Welcome to the Cloud Wars Minute — your daily cloud news and commentary show. Each episode provides insights and perspectives around the “reimagination machine” that is the cloud.
In today’s Cloud Wars Minute, I explore a stunning milestone in the AI economy: Oracle has surpassed Disney, Goldman Sachs, and Uber in combined market value, hitting $605B.
Highlights
00:21 — Businesses are realizing that to be competitive in the future, all sorts of businesses are going to have to become AI-fluent. Not the underlying deep technology, but rather: How is this going to help improve my business? An example of this is to look at company valuations. I want to compare Oracle with three world-class brands: Disney, Goldman Sachs, and Uber.
01:08 — The public values Oracle more than the combined market caps of Disney, Goldman Sachs, and Uber. Here are the numbers: Oracle’s market cap, about $605 billion. Disney’s market cap: $203.3B, Goldman Sachs: $203.2B, and Uber: $191.7B. Add those up,$598B. Yet Oracle’s market cap is higher than the combined total of these three by several billion dollars.
02:26 — In the Cloud Wars Top 10, you’ve got three companies with much bigger market caps than Oracle: Microsoft, Amazon, and Google (Alphabet). Again, Oracle is doing extremely well, but it’s by no means the biggest. Yet when compared to those three iconic brands from different industries, it is now valued more highly.

AI Agent & Copilot Summit is an AI-first event to define opportunities, impact, and outcomes with Microsoft Copilot and agents. Building on its 2025 success, the 2026 event takes place March 17-19 in San Diego. Get more details.
03:13 — Let me explain why I believe the AI economy is taking hold. First, CEOs are leading the charge on AI initiatives. We’re also seeing AI permeate across entire organizations. It’s not just for this or that department. It’s an end-to-end opportunity. Businesses can tie together all their departments and functions using AI to increase organizational effectiveness.

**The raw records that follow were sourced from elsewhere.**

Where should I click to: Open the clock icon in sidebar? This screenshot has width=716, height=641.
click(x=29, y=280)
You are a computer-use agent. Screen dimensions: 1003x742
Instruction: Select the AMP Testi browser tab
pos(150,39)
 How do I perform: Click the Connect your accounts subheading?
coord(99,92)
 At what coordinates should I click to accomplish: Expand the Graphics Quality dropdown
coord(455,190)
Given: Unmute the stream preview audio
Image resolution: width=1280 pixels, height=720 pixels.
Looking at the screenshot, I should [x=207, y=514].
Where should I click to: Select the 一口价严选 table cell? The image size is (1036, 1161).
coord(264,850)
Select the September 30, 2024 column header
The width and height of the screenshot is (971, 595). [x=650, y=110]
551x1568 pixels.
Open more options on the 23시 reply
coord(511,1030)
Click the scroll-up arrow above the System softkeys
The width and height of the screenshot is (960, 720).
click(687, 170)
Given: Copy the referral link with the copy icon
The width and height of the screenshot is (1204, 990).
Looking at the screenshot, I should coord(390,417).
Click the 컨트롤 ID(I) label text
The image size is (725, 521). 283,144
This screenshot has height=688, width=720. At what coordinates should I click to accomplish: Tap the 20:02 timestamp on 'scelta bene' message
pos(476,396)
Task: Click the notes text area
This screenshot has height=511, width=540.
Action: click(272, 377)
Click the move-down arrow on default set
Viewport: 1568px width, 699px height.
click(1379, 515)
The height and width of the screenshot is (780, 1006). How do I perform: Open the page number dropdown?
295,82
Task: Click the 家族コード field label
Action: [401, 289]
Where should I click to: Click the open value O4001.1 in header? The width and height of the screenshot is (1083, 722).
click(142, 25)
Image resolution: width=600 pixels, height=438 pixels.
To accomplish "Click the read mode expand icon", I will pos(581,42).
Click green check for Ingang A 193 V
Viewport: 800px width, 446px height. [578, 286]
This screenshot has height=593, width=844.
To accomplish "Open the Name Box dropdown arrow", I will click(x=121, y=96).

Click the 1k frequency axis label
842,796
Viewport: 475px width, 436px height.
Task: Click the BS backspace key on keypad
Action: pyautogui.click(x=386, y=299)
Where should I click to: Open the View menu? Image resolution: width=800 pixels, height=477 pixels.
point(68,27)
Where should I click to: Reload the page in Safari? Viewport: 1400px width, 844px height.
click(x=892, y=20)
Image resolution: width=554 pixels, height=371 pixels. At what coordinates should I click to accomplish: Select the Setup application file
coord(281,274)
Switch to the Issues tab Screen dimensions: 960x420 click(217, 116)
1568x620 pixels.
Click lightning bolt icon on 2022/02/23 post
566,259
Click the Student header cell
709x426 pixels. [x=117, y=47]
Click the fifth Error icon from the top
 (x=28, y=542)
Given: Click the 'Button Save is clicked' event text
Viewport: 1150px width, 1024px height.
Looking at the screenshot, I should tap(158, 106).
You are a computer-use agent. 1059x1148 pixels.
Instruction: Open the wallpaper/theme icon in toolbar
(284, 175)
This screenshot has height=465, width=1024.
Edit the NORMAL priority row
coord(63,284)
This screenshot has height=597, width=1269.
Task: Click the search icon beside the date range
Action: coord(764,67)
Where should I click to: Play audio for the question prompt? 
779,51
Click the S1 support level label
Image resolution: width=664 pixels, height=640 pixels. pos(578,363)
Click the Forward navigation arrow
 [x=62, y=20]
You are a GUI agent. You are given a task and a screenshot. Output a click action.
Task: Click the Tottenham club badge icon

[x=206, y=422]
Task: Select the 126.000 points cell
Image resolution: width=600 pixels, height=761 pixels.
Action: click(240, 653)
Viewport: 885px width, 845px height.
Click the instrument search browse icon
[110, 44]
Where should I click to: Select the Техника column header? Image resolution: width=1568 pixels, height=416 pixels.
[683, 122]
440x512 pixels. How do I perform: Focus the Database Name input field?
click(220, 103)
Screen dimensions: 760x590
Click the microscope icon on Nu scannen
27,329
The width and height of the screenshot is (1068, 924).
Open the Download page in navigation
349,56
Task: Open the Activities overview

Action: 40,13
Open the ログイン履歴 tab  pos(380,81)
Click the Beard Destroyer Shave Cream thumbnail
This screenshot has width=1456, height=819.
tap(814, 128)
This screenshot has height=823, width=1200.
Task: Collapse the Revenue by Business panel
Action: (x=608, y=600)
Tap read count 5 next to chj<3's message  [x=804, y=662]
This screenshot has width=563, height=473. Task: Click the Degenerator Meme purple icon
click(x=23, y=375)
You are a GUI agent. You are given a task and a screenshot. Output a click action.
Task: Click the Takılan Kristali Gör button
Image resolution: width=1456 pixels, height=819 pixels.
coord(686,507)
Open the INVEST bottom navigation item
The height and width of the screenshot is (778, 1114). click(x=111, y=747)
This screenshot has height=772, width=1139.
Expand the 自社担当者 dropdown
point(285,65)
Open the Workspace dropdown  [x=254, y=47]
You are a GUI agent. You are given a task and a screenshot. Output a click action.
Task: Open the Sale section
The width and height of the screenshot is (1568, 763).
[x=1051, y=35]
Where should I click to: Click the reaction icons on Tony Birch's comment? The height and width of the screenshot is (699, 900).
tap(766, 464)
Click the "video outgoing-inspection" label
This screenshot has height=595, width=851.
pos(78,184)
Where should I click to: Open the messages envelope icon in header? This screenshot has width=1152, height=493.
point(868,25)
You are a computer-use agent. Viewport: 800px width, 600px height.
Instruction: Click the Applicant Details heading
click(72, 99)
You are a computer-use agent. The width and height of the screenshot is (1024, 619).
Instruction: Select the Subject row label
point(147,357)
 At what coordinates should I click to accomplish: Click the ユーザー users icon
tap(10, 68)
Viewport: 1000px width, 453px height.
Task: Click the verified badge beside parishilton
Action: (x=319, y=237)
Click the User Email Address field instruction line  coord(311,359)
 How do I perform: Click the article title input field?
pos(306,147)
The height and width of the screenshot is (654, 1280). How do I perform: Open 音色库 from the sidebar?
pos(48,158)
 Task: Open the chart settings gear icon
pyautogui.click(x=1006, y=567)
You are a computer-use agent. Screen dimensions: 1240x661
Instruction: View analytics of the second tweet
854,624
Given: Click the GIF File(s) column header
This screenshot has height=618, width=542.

04:18 — Economically, AI is now affordable and rapidly becoming even more so. A big concern 12–18 months ago was the high cost — large language models were seen as expensive and resource-heavy, affordable only to wealthy companies and governments. People feared a digital divide, etc. It’s becoming very affordable.
05:13 — As business leaders, we’ve all got to think about this differently. One of my heroes is the French physicist Madame Marie Curie. She liked to say, “Chance favors the prepared mind.” So I’ll leave you with this question: Is your mind prepared — not for the technology around AI — but for how your organization will handle it? Are you getting ahead of the curve, or are you being left behind?